The News Herald (Willoughby, OH)
More awesome sauce
All’s not well in the world of ‘The Lego Movie’ in ‘The Second Part,’ but the pieces snap together nicely
“The Lego Movie” — a clever, playfully irreverent, sugar-rush of an animated adventure based on the enduring toy line — largely was a brick-blast of an affair in 2014. ¶ Kids loved it. Many adults did, too, and surely others at the very least tolerated it thanks to its myriad smart jokes. ¶ Two more big-screen Lego releases followed in 2017 — the enjoyable “The Lego Batman Movie” and the decent “The Lego Ninjago Movie” — and while they were plenty fun, they didn’t quite snap together with the same crispness of “The Lego Movie.” ¶ Happily, everything is pretty awesome with “The Lego Movie 2: The Second Part,” which continues the adventures of Emmett, Lucy, Batman and other characters from the first flick.

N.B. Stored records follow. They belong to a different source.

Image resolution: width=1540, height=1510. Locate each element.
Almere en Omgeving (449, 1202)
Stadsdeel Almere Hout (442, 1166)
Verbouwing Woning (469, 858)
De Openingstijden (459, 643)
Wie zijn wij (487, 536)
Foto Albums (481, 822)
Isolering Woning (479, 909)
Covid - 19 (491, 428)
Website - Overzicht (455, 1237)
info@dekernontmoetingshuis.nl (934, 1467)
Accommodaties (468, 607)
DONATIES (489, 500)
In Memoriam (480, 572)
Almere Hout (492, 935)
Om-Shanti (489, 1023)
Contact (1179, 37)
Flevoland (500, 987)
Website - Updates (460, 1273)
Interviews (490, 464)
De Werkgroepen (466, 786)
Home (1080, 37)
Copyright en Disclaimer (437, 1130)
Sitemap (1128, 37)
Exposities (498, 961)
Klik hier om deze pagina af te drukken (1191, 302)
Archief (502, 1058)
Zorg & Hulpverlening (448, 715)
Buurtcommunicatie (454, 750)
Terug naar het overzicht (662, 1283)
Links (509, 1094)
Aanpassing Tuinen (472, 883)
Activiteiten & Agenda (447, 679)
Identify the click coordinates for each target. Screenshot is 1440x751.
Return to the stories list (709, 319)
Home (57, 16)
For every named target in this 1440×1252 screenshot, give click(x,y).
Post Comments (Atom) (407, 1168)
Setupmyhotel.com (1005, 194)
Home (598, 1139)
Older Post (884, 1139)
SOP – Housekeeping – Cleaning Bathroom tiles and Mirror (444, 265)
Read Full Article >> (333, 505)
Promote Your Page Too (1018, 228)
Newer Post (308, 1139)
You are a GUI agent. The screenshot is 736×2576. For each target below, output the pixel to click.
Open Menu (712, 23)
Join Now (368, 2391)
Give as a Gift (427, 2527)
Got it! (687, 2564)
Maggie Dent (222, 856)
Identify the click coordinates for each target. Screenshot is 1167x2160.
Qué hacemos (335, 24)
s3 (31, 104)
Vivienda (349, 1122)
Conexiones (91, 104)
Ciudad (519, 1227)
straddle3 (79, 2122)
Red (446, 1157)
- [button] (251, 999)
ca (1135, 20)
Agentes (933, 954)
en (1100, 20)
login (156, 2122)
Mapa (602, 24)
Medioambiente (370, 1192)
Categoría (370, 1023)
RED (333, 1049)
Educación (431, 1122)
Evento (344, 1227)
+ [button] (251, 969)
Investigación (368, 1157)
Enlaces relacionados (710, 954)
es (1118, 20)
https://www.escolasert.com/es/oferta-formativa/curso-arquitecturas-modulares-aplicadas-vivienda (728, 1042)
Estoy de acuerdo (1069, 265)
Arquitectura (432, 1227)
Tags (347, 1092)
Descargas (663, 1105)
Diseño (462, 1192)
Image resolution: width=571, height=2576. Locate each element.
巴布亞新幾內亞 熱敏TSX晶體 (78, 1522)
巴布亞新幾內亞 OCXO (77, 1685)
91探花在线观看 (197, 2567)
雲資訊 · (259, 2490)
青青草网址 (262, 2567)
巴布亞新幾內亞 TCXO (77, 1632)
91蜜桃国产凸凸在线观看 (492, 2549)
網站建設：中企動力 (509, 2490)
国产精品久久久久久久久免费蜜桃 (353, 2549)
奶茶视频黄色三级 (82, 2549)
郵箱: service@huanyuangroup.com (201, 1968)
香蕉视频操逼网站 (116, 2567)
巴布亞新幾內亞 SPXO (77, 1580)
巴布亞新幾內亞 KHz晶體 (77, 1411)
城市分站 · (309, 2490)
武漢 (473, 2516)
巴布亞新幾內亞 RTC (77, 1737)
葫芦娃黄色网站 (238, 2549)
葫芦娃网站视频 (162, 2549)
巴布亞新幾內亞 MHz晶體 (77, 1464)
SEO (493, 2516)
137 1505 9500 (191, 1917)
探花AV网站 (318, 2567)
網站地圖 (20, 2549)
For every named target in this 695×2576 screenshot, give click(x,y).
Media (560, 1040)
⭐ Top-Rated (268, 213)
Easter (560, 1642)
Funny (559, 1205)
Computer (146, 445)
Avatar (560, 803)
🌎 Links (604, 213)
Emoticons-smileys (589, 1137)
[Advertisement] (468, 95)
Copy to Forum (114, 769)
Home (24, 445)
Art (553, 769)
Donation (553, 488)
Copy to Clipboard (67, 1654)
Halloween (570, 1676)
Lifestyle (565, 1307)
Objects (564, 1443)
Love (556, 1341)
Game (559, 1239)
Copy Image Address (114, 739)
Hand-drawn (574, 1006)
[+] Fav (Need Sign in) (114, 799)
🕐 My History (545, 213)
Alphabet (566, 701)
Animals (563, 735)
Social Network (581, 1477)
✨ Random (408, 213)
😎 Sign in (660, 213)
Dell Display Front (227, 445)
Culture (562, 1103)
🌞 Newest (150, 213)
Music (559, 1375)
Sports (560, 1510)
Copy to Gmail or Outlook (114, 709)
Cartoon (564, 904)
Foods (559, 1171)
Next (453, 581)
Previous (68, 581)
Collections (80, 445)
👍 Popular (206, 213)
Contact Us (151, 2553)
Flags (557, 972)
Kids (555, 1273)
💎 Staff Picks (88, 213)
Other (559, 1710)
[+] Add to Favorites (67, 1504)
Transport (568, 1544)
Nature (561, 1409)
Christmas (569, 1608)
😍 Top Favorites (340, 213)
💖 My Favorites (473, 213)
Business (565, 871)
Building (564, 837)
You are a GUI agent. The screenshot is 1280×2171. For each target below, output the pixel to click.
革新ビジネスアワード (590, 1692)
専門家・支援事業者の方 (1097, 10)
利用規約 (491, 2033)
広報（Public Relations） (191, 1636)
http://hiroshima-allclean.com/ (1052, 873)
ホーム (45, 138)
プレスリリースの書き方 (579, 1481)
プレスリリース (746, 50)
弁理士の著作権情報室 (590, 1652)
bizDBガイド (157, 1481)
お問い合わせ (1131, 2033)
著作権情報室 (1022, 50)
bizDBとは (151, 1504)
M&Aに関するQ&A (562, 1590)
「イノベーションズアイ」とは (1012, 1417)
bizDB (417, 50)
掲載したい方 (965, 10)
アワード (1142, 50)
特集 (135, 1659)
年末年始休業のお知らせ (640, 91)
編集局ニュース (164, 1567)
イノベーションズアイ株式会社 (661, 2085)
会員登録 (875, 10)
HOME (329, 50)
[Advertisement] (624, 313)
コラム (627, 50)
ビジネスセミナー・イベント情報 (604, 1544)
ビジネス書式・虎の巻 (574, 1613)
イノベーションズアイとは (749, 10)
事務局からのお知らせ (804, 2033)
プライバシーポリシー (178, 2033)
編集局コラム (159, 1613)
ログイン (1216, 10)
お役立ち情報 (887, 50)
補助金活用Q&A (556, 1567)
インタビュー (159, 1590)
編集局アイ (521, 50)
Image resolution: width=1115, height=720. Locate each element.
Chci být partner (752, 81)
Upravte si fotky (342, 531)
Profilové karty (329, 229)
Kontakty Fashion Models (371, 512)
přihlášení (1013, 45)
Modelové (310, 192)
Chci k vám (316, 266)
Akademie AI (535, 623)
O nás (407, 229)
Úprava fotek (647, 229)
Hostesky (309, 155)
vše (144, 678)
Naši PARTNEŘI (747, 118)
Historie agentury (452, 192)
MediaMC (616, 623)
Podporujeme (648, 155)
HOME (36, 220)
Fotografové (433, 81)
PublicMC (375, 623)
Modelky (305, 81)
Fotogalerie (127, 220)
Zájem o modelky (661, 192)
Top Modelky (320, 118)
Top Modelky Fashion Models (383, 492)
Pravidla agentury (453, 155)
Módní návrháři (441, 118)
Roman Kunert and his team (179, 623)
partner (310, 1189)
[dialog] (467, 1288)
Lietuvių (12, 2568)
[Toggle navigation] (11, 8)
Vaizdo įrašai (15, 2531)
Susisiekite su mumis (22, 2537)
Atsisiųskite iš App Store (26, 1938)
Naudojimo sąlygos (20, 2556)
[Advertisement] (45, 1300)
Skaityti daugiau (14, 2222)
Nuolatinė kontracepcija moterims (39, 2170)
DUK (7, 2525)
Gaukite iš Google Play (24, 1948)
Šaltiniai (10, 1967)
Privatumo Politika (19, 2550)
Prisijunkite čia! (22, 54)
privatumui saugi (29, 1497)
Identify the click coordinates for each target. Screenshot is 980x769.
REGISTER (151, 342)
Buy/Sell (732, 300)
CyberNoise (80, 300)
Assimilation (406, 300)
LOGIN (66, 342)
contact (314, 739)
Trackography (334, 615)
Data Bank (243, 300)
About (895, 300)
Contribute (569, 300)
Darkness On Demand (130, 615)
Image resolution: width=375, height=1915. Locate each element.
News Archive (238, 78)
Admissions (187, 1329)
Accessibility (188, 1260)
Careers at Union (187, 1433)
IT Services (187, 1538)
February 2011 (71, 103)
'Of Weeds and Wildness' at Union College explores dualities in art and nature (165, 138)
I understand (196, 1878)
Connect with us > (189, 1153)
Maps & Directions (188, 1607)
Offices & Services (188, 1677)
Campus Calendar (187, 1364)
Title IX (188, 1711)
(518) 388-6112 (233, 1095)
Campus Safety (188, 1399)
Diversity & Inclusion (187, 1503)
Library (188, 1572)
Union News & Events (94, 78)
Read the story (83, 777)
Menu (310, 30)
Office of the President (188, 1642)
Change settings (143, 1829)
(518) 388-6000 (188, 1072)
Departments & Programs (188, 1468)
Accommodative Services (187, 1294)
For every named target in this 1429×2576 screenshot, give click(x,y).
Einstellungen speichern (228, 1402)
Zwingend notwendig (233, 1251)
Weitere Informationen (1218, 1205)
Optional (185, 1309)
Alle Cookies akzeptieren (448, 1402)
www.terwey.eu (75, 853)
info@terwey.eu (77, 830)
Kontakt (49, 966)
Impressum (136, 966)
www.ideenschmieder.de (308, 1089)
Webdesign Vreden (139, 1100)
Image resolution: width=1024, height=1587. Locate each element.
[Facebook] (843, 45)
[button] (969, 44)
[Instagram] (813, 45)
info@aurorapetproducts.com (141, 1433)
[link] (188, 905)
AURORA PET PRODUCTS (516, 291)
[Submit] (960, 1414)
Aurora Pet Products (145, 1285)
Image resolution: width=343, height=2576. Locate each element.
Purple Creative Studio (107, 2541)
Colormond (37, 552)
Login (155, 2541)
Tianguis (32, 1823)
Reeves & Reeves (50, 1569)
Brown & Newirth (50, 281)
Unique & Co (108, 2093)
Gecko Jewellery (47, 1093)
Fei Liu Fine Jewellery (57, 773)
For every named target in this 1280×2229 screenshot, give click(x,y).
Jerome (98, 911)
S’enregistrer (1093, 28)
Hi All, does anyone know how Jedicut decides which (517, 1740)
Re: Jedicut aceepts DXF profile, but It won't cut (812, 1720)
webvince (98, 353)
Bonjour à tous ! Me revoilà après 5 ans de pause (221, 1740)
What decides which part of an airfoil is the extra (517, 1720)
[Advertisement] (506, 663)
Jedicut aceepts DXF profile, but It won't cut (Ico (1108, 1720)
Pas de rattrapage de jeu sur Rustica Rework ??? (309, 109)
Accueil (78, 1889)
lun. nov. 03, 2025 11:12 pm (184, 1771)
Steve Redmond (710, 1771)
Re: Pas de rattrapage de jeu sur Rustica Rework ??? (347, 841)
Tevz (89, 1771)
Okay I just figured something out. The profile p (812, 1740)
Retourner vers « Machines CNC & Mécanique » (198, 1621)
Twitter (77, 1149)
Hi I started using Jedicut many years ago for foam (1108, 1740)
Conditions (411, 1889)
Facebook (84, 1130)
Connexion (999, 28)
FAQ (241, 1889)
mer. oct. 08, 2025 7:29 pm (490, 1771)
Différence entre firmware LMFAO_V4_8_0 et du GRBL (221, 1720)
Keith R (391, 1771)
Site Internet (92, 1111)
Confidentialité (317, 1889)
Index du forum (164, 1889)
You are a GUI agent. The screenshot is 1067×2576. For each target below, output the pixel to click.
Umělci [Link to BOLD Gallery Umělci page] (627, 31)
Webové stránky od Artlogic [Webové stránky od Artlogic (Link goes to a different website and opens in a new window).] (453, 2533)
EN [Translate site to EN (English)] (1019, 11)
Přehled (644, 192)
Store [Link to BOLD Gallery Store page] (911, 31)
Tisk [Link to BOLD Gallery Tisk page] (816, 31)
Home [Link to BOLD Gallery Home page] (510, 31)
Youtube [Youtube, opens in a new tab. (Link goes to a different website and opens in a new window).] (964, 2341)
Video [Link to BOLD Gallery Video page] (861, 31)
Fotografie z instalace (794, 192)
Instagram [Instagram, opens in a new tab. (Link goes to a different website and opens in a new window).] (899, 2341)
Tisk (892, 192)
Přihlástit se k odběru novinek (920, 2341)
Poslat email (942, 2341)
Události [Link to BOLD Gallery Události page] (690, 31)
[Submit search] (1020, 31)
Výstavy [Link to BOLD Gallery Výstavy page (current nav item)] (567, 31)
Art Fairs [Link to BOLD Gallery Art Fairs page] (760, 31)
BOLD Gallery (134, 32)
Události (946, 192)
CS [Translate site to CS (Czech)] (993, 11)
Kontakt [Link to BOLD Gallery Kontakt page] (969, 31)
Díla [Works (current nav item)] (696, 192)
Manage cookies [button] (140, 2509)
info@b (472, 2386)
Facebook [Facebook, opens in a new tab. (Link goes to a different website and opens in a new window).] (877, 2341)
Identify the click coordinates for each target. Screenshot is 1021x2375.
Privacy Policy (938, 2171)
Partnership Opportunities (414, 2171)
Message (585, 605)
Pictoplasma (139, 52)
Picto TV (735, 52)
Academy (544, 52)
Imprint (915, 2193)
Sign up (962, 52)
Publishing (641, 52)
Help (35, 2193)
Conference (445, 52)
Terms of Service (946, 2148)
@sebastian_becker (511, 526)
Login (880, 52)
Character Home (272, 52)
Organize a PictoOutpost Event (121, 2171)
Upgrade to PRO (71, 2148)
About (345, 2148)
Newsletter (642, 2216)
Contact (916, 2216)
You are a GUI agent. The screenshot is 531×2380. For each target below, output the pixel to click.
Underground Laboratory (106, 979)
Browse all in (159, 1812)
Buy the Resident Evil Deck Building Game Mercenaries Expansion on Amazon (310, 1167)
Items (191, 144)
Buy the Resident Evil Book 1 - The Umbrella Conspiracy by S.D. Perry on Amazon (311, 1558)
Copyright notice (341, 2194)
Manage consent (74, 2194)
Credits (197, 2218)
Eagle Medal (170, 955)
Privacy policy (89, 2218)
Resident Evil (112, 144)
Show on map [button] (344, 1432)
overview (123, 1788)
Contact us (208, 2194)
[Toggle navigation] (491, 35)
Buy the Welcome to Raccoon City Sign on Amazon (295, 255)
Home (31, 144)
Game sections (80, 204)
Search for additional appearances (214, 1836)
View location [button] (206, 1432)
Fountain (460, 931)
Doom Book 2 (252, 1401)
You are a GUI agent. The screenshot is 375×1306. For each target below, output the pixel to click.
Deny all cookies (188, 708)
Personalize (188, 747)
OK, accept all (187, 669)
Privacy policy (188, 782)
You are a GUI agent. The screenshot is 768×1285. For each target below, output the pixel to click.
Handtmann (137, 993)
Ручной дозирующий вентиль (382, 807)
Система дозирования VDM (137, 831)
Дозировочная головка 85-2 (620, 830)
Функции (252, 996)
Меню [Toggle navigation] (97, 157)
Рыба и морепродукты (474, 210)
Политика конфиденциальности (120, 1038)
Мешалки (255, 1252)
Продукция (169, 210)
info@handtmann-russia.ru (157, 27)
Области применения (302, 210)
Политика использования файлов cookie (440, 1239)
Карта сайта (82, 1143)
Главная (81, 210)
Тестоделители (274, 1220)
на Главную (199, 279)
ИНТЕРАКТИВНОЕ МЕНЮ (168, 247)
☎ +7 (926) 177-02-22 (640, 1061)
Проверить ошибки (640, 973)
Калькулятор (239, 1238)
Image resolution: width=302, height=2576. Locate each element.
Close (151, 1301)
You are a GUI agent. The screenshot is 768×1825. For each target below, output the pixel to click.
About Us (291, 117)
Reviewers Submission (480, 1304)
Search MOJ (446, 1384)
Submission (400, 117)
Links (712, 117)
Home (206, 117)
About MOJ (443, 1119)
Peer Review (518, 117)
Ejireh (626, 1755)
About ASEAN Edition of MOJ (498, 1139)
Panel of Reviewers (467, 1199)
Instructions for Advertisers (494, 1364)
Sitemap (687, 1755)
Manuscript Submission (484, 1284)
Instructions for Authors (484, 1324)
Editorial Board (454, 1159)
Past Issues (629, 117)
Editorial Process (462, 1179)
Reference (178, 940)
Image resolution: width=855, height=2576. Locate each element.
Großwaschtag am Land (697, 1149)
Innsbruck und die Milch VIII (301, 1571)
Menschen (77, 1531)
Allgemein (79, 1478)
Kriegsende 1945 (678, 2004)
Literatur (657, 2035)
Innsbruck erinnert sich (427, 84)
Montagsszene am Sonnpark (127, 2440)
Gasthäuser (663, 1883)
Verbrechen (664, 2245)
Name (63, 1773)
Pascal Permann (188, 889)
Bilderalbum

At the end of that film, we learned the goings on in the city of Bricksburg were being orchestrated, without permission, by the son of a human man (Will Ferrell) who had meticulously constructed it. The man learned a valuable lesson and chose to allow his son to play in his Lego world. However, he also opened it up to his other child, the boy’s younger sister.
Five years later, the girl’s effect has proved great, Bricksburg having become a post-war wasteland now, appropriately, known as Apocalypseburg.
Lucy (voiced by Elizabeth Banks) informs us the last five years have hardened everybody, her especially. Well, everybody but Emmett (Chris Pratt), who still walks around singing the joyous “Everything Is Awesome” and ordering coffee with 25 sugars.
Early on, Emmett finds Lucy, who’s busy monologuing about the ravages of war and the like, and he apologizes for interrupting her “brooding sesh.” Lucy implores Emmett to awaken to the horrors of their new reality — she even tries to teach him how to brood, but he has absolutely no knack for it — and become the darker hero she now believes she and Apocalypseburg need.